Olbia, Sarmatia, Cast Æ, Gorgon & Eagle, Huge!
Cast Æ; 66mm/78.1gm - Ca. 437-410 BC
Con/ An impressive and gigantic piece, well cast, with a beautiful and untouched dark brown patina with sand fill; some loss of casting detail on the reverse, otherwise, Extremely Fine.
Obv/ Facing gorgoneion with full cheeks, triangular chin and protruding tongue
Rev/ Sea eagle flying right, wings spread, holding in its talons a dolphin right; A-P-I-X in angles formed by wings
Ref/ SNG BM Black Sea 383; Anokhin 168
Seller's Note/ The impressive cast bronzes of Olbia on the Black Sea in many ways presaged the development of the Aes Grave coinage in Italy, although the regions were separated by more than 1,000 miles.
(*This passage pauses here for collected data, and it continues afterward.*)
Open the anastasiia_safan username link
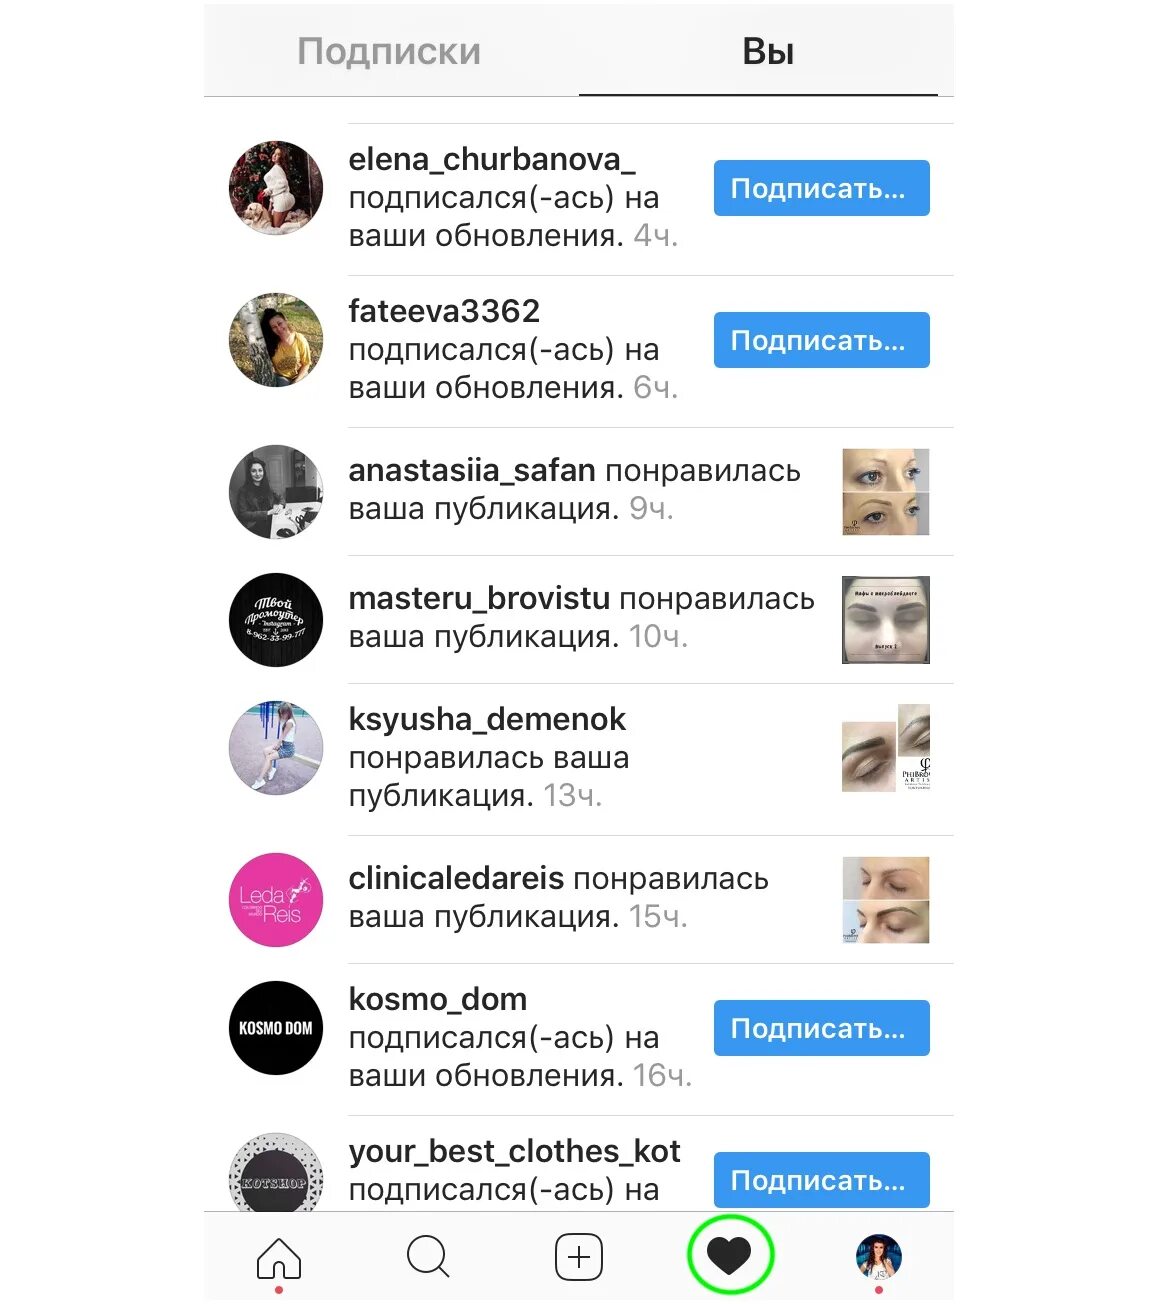The image size is (1156, 1304). click(x=472, y=471)
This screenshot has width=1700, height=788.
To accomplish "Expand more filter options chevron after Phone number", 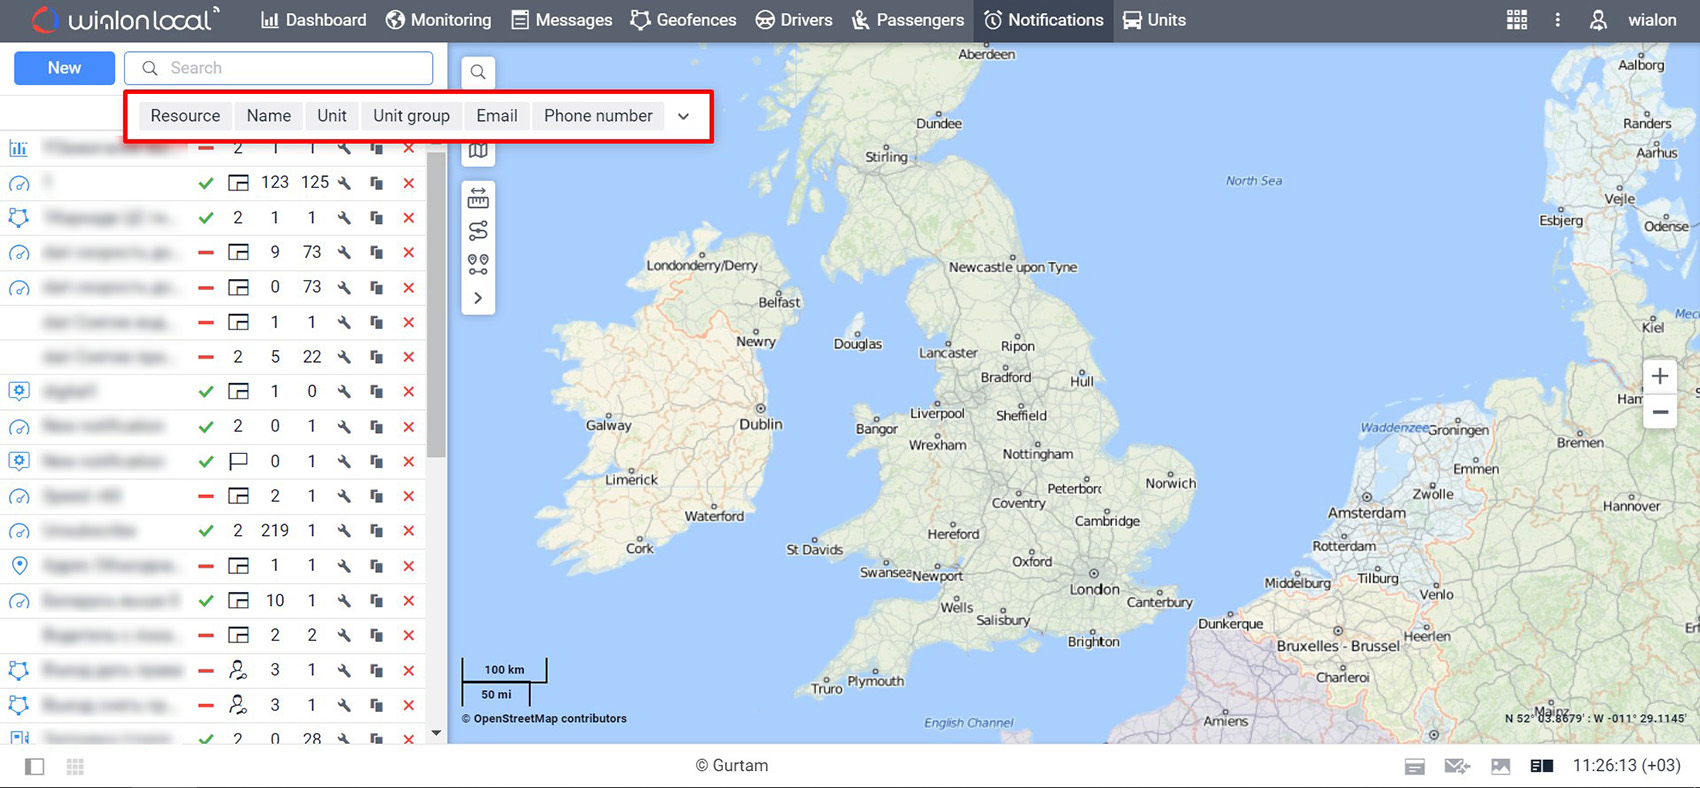I will [683, 116].
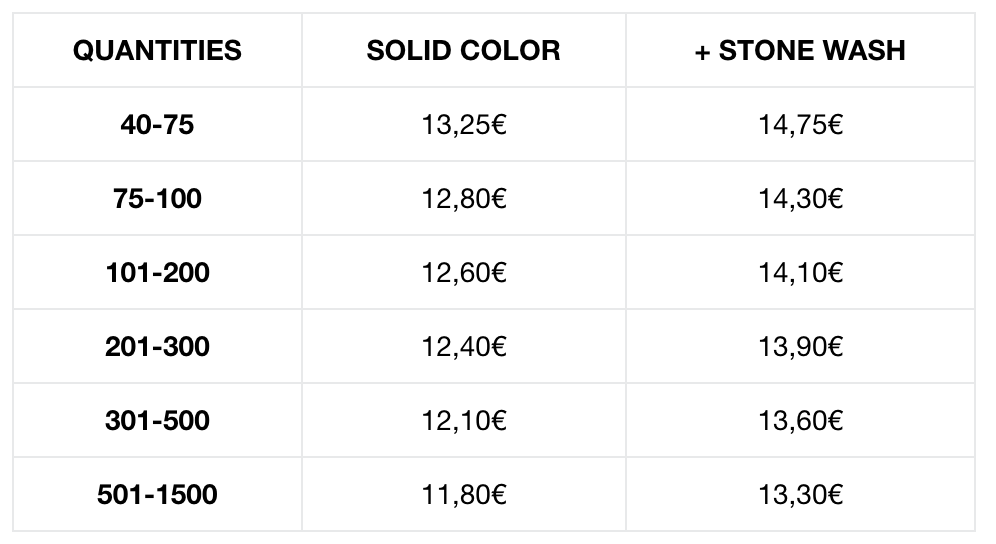This screenshot has height=544, width=996.
Task: Select the 13,25€ solid color price
Action: click(464, 124)
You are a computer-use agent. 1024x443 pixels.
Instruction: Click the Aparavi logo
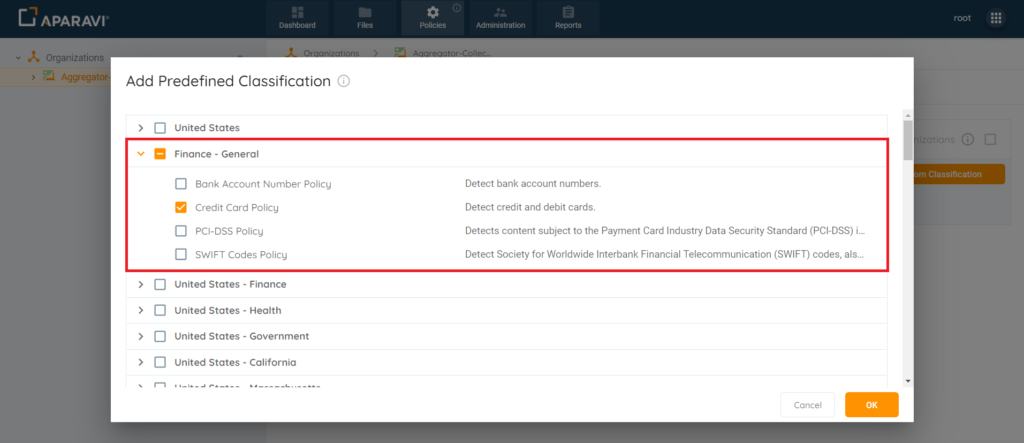[x=63, y=18]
Olbia, a colony of Miletus located at the junction of the Hyspanis and Borysthenes rivers in the wilds of Scythia, grew prosperous on trade between the nomadic Scythians and the Greeks. It employed a unique form of coinage consisting of cast bronzes of various sizes and shapes. The smallest Olbian bronzes were made in the shape of dolphins; larger denominations bore a facing gorgon's head backed by a sea eagle clutching a dolphin. Like the early Romans, the Olbians apparently traded these pieces at "true," as opposed to token value, meaning the largest denominations were truly immense and heavy, as seen with this extraordinary piece.